*Work request*
Pick out the lines below that contain the string "checkbox" and copy them all.

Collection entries
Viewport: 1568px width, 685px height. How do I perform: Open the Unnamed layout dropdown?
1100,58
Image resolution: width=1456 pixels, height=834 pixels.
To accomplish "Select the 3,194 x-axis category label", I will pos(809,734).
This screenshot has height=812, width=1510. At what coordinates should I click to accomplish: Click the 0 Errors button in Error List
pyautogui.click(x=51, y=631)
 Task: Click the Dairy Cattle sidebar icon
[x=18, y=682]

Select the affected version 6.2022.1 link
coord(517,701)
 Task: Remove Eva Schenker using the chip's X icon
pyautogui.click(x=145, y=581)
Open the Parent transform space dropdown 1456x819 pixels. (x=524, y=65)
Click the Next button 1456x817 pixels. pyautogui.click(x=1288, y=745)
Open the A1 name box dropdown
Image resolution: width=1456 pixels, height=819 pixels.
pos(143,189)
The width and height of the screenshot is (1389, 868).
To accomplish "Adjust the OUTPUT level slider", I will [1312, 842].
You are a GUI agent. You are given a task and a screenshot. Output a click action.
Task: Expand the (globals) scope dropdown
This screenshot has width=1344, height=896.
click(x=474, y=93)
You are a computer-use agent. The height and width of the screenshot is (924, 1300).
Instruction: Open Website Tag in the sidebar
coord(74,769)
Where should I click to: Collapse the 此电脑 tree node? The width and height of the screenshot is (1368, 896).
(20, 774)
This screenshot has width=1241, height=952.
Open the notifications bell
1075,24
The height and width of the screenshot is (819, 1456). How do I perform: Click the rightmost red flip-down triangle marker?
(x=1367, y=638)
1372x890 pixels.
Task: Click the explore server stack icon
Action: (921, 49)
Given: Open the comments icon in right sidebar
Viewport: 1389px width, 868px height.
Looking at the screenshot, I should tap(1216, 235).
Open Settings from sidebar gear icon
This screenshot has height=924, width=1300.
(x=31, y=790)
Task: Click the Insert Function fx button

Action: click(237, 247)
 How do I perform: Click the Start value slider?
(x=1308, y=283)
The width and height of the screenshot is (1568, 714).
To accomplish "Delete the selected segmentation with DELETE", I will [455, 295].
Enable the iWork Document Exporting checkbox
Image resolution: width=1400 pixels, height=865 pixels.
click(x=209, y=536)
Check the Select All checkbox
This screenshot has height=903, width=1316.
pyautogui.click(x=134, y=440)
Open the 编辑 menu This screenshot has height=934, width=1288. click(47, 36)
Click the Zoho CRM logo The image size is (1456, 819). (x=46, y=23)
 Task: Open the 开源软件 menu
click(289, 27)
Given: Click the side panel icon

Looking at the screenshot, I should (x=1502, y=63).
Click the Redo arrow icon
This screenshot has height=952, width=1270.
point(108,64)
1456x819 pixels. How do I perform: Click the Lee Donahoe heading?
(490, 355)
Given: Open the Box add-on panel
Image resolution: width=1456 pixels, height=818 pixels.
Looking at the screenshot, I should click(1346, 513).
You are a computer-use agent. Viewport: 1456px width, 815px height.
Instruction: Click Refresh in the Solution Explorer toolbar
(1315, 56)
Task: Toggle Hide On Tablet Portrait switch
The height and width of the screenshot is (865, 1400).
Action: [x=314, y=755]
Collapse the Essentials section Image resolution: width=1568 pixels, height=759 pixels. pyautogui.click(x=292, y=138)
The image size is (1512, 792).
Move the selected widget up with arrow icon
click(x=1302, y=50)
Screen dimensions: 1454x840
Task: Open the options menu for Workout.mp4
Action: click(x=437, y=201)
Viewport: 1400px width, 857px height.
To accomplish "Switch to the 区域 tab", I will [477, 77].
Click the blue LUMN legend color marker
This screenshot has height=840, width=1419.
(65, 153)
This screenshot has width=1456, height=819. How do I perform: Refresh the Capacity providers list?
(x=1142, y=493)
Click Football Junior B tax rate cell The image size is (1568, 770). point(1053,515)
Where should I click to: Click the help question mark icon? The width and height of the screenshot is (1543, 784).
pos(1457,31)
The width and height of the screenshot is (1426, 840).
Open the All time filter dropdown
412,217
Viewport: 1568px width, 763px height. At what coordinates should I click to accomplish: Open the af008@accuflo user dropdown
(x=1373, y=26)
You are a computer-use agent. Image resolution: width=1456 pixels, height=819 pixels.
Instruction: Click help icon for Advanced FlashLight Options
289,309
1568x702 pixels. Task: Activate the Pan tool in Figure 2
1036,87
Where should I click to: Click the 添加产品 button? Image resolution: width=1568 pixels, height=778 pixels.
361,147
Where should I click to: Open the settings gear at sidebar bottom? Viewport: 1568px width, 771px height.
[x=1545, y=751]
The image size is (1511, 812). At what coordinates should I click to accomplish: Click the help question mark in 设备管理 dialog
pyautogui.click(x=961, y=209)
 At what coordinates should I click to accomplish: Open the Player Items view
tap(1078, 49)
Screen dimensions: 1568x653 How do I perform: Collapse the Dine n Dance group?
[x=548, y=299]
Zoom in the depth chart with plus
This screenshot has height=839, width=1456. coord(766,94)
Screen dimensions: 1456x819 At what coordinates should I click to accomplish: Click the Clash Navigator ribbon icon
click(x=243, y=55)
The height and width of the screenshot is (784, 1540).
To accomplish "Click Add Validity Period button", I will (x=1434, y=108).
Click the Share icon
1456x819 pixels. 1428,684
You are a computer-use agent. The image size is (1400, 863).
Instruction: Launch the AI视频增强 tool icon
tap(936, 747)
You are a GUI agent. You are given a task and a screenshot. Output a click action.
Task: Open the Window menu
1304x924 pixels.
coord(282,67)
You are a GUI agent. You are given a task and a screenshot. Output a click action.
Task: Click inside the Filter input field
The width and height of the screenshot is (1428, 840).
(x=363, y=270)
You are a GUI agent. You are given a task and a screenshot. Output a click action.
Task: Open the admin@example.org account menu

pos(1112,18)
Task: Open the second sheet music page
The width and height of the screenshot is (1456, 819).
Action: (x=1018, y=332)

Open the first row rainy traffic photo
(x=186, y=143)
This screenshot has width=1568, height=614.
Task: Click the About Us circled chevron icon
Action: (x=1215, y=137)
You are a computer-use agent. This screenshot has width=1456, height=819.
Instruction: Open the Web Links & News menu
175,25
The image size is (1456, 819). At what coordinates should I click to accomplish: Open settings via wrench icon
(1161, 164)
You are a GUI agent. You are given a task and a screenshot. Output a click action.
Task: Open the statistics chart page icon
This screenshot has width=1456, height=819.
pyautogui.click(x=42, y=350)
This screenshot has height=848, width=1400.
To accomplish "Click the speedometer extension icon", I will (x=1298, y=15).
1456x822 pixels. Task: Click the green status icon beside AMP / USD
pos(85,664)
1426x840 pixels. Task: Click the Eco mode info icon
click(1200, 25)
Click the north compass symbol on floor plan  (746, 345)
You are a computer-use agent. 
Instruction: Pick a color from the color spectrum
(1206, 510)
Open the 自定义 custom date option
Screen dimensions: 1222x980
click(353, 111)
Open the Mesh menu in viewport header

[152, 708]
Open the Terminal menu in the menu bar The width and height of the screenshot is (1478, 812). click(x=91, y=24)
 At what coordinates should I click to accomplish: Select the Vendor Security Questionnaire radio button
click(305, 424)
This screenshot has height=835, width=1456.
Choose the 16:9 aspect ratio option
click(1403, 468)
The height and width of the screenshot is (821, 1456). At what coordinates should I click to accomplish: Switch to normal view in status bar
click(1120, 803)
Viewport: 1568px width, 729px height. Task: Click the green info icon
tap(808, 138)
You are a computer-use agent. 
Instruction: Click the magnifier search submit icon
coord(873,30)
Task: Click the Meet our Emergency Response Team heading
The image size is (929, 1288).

*Task result*
Enable the iWork Document Exporting checkbox
Check the Select All checkbox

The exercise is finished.